Today I am pleased to sign H.R. 2710, the "Fair Labor Standards Amendments of 1989." This law will increase the minimum wage, in two increments, to $4.25 an hour beginning April 1, 1991. It also:
-- authorizes a training wage for teenagers for up to 6 months, at 85 percent of the regular minimum wage;
-- expands the exemption for small business and raises the tip credit; and
-- exempts employer-provided remedial education programs from Fair Labor Standards Act (FLSA) overtime requirements.
This legislation is consistent with the increase in the minimum wage I proposed last March. H.R. 2710 represents an agreement reached between the Administration, the leadership in Congress, and the leadership of organized labor.

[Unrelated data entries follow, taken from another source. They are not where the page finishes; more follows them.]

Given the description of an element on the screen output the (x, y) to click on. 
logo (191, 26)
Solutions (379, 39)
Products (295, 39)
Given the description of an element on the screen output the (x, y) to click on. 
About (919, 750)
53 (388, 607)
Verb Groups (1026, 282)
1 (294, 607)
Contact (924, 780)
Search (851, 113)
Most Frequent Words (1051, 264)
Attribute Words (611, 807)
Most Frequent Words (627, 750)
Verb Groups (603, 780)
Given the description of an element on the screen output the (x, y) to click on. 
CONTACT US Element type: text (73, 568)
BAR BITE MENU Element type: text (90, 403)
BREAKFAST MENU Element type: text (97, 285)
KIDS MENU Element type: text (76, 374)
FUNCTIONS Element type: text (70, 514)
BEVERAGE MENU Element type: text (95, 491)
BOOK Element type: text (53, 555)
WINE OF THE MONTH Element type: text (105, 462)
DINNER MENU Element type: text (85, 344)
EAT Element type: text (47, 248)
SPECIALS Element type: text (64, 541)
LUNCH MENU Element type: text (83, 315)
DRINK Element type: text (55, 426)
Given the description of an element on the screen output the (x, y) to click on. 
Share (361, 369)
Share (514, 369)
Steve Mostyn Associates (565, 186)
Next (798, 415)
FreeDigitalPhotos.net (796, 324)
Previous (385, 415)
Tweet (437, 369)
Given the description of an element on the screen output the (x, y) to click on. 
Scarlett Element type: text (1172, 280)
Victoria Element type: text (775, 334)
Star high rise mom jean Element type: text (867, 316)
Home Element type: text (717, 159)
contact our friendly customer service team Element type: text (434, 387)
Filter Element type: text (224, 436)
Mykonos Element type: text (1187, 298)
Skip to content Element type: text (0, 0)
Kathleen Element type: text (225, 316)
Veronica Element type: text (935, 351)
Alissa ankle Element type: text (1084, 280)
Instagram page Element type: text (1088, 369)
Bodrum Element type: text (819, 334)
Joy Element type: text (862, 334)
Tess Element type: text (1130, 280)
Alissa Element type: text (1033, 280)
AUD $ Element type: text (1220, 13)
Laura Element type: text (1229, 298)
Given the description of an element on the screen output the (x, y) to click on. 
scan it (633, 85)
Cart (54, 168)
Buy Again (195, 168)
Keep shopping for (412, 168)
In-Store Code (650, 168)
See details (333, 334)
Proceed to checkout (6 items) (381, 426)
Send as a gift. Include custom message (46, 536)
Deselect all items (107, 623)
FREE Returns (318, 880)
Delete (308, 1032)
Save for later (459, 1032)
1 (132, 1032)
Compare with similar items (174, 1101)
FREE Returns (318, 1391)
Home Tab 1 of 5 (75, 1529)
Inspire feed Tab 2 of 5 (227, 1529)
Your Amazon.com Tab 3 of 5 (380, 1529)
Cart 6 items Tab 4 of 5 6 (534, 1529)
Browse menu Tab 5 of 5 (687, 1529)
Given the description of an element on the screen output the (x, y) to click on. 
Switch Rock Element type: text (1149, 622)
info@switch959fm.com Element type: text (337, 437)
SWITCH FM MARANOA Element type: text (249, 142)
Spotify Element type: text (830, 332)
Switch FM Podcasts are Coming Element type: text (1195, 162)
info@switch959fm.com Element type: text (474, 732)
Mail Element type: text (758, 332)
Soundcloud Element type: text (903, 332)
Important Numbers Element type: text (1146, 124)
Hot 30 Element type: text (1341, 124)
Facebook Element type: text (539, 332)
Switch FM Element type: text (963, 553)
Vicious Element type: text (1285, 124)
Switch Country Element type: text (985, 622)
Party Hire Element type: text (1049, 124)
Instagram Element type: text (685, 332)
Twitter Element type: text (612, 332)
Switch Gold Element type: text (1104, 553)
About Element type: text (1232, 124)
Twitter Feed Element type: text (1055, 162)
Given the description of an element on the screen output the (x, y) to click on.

The agreement in this bill on a training wage for teenagers is an historic step. Through much of this decade, resistance to a training differential has stalled efforts to enact any minimum wage increase.
H.R. 2710 balances the widespread sentiment for an increase in the minimum wage with the very justifiable concerns of employers, particularly small businesses, about the effects of higher costs, and at the same time provides protection for young workers' job opportunities. On average, our growing economy has created a quarter million jobs a month, every month, for the last 7 years -- most of them in small businesses. By expanding and increasing the FLSA small business exemption, we have done much to preserve the admirable capacity of American entrepreneurs to grow from today's small employers into the larger employers of tomorrow. That is good for the economy; it is good for America's work force.
Similarly, increasing the tip credit will enhance job security for those so employed and increase job opportunity for those seeking such work.
The enactment of this historic minimum wage increase, containing a first-ever training wage, is indeed a positive step. Now that this bill is law, I reiterate my call for us to work together, the Congress and the executive, on improvements in Federal education and training policy. In the wake of our Education Summit with the Governors, this is all the more urgent. As the Summit made clear, not only do the States and the Federal Government agree that this deserves high priority, but there is also much agreement, in general terms at least, on what kinds of steps need to be taken.
George Bush
The White House,
November 17, 1989.
Note: H.R. 2710, approved November 17, was assigned Public Law No. 101 - 157.